• [WHAT THE TASK ASKS]
Line by line, transcribe the material shown below exactly.

(SUPPLIED INFORMATION)

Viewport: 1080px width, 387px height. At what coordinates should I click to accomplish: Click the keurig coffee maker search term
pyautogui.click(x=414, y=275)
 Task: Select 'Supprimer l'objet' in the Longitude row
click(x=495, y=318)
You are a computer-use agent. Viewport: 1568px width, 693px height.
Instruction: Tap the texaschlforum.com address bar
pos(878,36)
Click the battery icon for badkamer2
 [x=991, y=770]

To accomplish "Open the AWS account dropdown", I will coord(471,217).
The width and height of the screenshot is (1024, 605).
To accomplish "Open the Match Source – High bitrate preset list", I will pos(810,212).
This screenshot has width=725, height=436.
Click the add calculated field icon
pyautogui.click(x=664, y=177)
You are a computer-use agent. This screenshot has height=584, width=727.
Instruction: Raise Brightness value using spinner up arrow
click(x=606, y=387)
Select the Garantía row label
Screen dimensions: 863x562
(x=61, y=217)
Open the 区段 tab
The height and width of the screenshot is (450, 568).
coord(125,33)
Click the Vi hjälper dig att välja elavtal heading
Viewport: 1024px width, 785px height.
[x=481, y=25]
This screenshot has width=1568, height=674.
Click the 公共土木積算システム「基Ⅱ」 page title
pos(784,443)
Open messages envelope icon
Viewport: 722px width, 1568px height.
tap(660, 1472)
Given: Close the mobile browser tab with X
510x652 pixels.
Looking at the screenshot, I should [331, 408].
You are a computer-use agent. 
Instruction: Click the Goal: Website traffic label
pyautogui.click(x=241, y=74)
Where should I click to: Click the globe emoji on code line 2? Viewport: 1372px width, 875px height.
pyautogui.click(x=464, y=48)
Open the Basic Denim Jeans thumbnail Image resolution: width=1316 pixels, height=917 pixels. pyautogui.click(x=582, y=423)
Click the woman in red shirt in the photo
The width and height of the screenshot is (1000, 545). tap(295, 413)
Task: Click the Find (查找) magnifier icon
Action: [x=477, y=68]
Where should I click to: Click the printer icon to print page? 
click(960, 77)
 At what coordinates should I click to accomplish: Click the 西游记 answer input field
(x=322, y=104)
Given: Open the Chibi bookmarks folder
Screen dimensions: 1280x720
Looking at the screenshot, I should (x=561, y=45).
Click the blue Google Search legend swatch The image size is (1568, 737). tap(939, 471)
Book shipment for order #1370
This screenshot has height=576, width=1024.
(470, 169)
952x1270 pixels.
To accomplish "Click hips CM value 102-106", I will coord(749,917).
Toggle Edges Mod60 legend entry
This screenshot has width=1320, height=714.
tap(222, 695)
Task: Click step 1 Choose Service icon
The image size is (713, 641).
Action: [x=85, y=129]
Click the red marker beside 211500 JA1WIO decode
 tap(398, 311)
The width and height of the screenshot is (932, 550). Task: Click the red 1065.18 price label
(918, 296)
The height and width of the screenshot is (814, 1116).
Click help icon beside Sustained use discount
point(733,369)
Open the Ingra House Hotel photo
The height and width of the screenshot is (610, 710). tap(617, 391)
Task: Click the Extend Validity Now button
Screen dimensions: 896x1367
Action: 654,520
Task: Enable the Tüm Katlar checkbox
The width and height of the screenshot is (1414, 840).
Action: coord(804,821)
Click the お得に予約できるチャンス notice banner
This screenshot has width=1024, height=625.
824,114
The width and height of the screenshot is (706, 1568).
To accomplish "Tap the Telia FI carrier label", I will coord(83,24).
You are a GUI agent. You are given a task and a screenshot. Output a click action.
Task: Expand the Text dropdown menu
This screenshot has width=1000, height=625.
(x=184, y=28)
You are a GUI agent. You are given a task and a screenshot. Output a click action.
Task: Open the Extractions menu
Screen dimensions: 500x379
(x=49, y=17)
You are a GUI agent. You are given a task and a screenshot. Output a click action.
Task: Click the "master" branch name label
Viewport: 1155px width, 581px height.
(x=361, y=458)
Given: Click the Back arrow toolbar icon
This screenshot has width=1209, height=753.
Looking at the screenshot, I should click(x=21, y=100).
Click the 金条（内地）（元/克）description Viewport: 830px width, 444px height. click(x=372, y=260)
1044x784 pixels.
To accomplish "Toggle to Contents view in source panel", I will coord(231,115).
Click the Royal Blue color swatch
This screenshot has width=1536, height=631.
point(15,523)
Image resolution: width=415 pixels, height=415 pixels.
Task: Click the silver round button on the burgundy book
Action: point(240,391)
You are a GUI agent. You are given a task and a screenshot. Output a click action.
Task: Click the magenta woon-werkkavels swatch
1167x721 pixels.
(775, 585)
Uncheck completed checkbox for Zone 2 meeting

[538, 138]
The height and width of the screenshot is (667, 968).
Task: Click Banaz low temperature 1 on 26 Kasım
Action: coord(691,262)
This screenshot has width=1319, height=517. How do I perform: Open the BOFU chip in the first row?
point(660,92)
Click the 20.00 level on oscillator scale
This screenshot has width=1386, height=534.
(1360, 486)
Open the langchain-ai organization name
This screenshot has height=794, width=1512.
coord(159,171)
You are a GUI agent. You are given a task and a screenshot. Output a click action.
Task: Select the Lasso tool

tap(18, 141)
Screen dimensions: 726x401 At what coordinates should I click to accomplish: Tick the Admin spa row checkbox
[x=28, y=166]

(End SUPPLIED INFORMATION)

• [REPLY]
Viewport: 1080px width, 387px height. At what coordinates should I click to accomplish: Click the keurig coffee maker search term
pyautogui.click(x=414, y=275)
 Task: Select 'Supprimer l'objet' in the Longitude row
click(x=495, y=318)
You are a computer-use agent. Viewport: 1568px width, 693px height.
Instruction: Tap the texaschlforum.com address bar
pos(878,36)
Click the battery icon for badkamer2
 [x=991, y=770]

To accomplish "Open the AWS account dropdown", I will coord(471,217).
The width and height of the screenshot is (1024, 605).
To accomplish "Open the Match Source – High bitrate preset list", I will pos(810,212).
This screenshot has width=725, height=436.
Click the add calculated field icon
pyautogui.click(x=664, y=177)
You are a computer-use agent. This screenshot has height=584, width=727.
Instruction: Raise Brightness value using spinner up arrow
click(x=606, y=387)
Select the Garantía row label
Screen dimensions: 863x562
(x=61, y=217)
Open the 区段 tab
The height and width of the screenshot is (450, 568).
coord(125,33)
Click the Vi hjälper dig att välja elavtal heading
Viewport: 1024px width, 785px height.
[x=481, y=25]
This screenshot has width=1568, height=674.
Click the 公共土木積算システム「基Ⅱ」 page title
pos(784,443)
Open messages envelope icon
Viewport: 722px width, 1568px height.
tap(660, 1472)
Given: Close the mobile browser tab with X
510x652 pixels.
Looking at the screenshot, I should [331, 408].
You are a computer-use agent. 
Instruction: Click the Goal: Website traffic label
pyautogui.click(x=241, y=74)
Where should I click to: Click the globe emoji on code line 2? Viewport: 1372px width, 875px height.
pyautogui.click(x=464, y=48)
Open the Basic Denim Jeans thumbnail Image resolution: width=1316 pixels, height=917 pixels. pyautogui.click(x=582, y=423)
Click the woman in red shirt in the photo
The width and height of the screenshot is (1000, 545). tap(295, 413)
Task: Click the Find (查找) magnifier icon
Action: [x=477, y=68]
Where should I click to: Click the printer icon to print page? 
click(960, 77)
 At what coordinates should I click to accomplish: Click the 西游记 answer input field
(x=322, y=104)
Given: Open the Chibi bookmarks folder
Screen dimensions: 1280x720
Looking at the screenshot, I should (x=561, y=45).
Click the blue Google Search legend swatch The image size is (1568, 737). tap(939, 471)
Book shipment for order #1370
This screenshot has height=576, width=1024.
(470, 169)
952x1270 pixels.
To accomplish "Click hips CM value 102-106", I will coord(749,917).
Toggle Edges Mod60 legend entry
This screenshot has width=1320, height=714.
tap(222, 695)
Task: Click step 1 Choose Service icon
The image size is (713, 641).
Action: [x=85, y=129]
Click the red marker beside 211500 JA1WIO decode
 tap(398, 311)
The width and height of the screenshot is (932, 550). Task: Click the red 1065.18 price label
(918, 296)
The height and width of the screenshot is (814, 1116).
Click help icon beside Sustained use discount
point(733,369)
Open the Ingra House Hotel photo
The height and width of the screenshot is (610, 710). tap(617, 391)
Task: Click the Extend Validity Now button
Screen dimensions: 896x1367
Action: 654,520
Task: Enable the Tüm Katlar checkbox
The width and height of the screenshot is (1414, 840).
Action: coord(804,821)
Click the お得に予約できるチャンス notice banner
This screenshot has width=1024, height=625.
824,114
The width and height of the screenshot is (706, 1568).
To accomplish "Tap the Telia FI carrier label", I will coord(83,24).
You are a GUI agent. You are given a task and a screenshot. Output a click action.
Task: Expand the Text dropdown menu
This screenshot has width=1000, height=625.
(x=184, y=28)
You are a GUI agent. You are given a task and a screenshot. Output a click action.
Task: Open the Extractions menu
Screen dimensions: 500x379
(x=49, y=17)
You are a GUI agent. You are given a task and a screenshot. Output a click action.
Task: Click the "master" branch name label
Viewport: 1155px width, 581px height.
(x=361, y=458)
Given: Click the Back arrow toolbar icon
This screenshot has width=1209, height=753.
Looking at the screenshot, I should click(x=21, y=100).
Click the 金条（内地）（元/克）description Viewport: 830px width, 444px height. click(x=372, y=260)
1044x784 pixels.
To accomplish "Toggle to Contents view in source panel", I will coord(231,115).
Click the Royal Blue color swatch
This screenshot has width=1536, height=631.
point(15,523)
Image resolution: width=415 pixels, height=415 pixels.
Task: Click the silver round button on the burgundy book
Action: point(240,391)
You are a GUI agent. You are given a task and a screenshot. Output a click action.
Task: Click the magenta woon-werkkavels swatch
1167x721 pixels.
(775, 585)
Uncheck completed checkbox for Zone 2 meeting

[538, 138]
The height and width of the screenshot is (667, 968).
Task: Click Banaz low temperature 1 on 26 Kasım
Action: coord(691,262)
This screenshot has width=1319, height=517. How do I perform: Open the BOFU chip in the first row?
point(660,92)
Click the 20.00 level on oscillator scale
This screenshot has width=1386, height=534.
(1360, 486)
Open the langchain-ai organization name
This screenshot has height=794, width=1512.
coord(159,171)
You are a GUI agent. You are given a task and a screenshot. Output a click action.
Task: Select the Lasso tool

tap(18, 141)
Screen dimensions: 726x401 At what coordinates should I click to accomplish: Tick the Admin spa row checkbox
[x=28, y=166]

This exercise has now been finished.